How to build a custom object detector using Yolo

2018-07-31
Taha Emara

Deep Learning Deeplearning4j Computer Vision Yolo Java Object Detection

I originally wrote this article for Morning Cup of Coding. Morning Cup of Coding is a newsletter for software engineers to be up to date with and learn something new from all fields of programming. Curated by Pek and delivered every day, it is designed to be your morning reading list. Learn more.

Introduction

You Only Look Once (Yolo) is a state-of-the-art, real-time detection system, done by Joseph Redmon and Ali Farhadi. In spite of the fact that it isn't the most accurate algorithm, it is the fastest model for object detection with a reasonable little accuracy compared to others models. It has till now three models Yolo v1, Yolo v2 (YOLO9000), and recently Yolo v3, each version has improvements compared to the previous models.
In this post, we will use transfer learning from a pre-trained tiny Yolo v2 model to train a custom dataset. For this case, I collected a dataset for my Rubik’s Cube to create a custom object detector to detect it. Tiny Yolo model is much faster but less accurate than the normal Yolo v2 model.

Requirements:

Java Development Kit (JDK), you can get it from here.
Netbeans or any Java IDEs, you can get it from here.
Deeplearning4j, Open-Source, Distributed, Deep Learning Library for the JVM
LabelImg, An application to annotate the objects in images.
Source Code, you can get it from https://github.com/tahaemara/yolo-custom-object-detector.
If you don't know how to run a maven project with netbeans, see this video https://www.youtube.com/watch?v=CDkdy3BwIqs.
Webcam, I used ELP Sony IMX322 Sensor Mini Usb Camera.

Dataset Collection and Annotating

I collected a dataset for my Rubik's Cube through my webcam with the size of (416x416) which equals to the size of the input image to the tiny Yolo model. I collected it in different positions with different poses and scales to provided a reasonable accuracy. The next step is to annotate the dataset to define the location (Bounding box) of the object (Rubik's cube) in each image. I hand-labeled them manually with LabelImg, it is really a tedious task. LabelImg is an application to annotate objects in a given image. It is written in Python and uses Qt for the graphical interface, it has binaries for Windows and Linux.

The steps to annotate Rubik's cubes in images using LabelImg:

Create a folder contains images files and name it "images".
Create a folder contains annotations files and name it "annotations".
Open LabelImg application.
Click on “Open Dir” and then choose the Images folder.
Click on “Change Save Dir” and then choose the annotations folder.
You will find that all images are listed in the File List panel.
Click on the Image you want to annotate.
Click the letter “W” from your keyboard to draw the rectangle on the desired image object, type the name of the object on the popped up window.
Click ”CTRL+S” to save the annotation to the XML file in the annotations folder.
Repeat steps 8 to 10 till you complete annotating all the images.

The training process

The main idea behind making custom object detection or even custom classification model is Transfer Learning which means reusing an efficient pre-trained model such as VGG, Inception, or Resnet as a starting point in another task. In this case, we remove the classification layer from the old model (a pre-trained Tiny Yolo v2) and adding our new classifier and then fine tune our new classifier on our custom dataset.

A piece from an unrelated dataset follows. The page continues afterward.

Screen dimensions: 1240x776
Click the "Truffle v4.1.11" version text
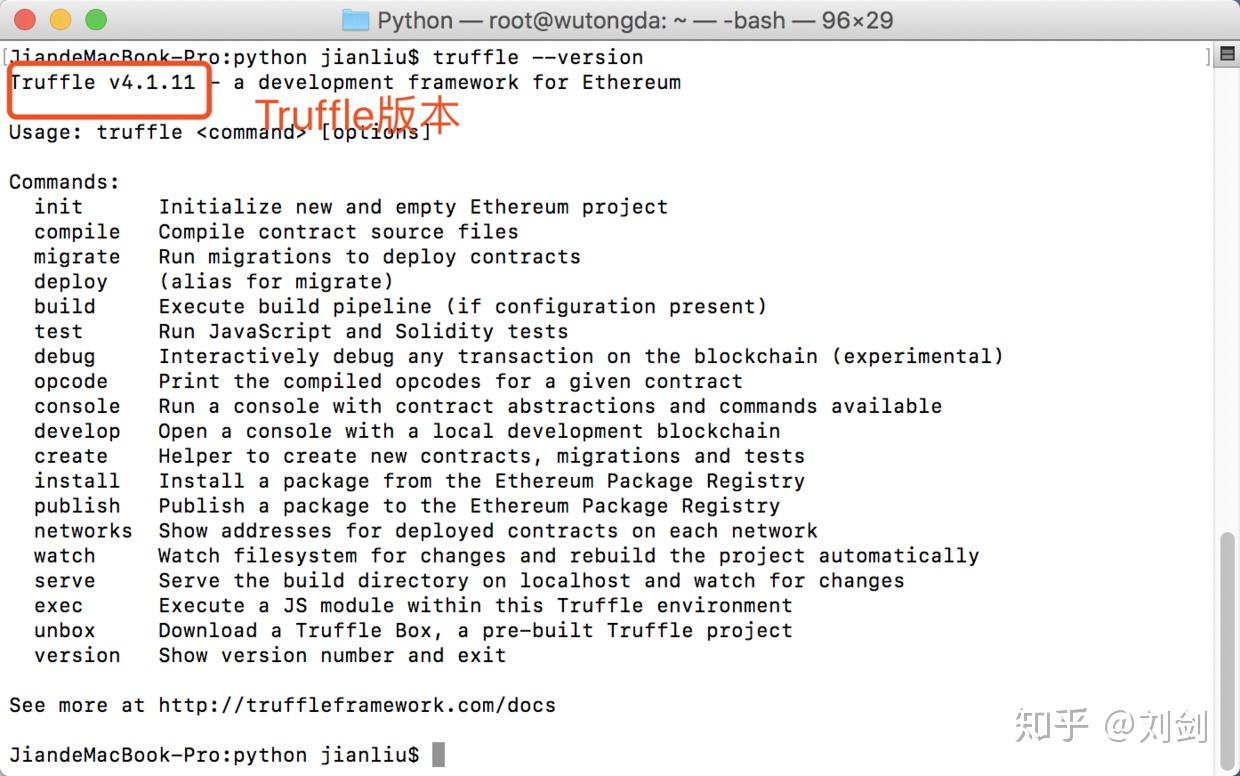click(x=103, y=82)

Figure 2: Fine Tuning, Image credit: indico.io.

In the next table, I briefly described every class in the repository of this project

Class Name	Its Function
YoloTrainer	Training Yolo with our custom dataset
RubixDetector	Real-time rubik's cube detector, it reads a stream of frames from the webcam the then detects the rubik's cube in each one.
YoloModel	Loading the trained model by the class YoloTrainer and make the detection given an image.
NonMaxSuppression	Implementation of the non-maximum suppression algorithm to cope the problem of detecting the same object multiple times by the yolo algorithm.

The YoloTrainer class is responsible for training the model on our dataset. In the next steps in will explain each portion of the code briefly.

Define needed parameters for the learning process.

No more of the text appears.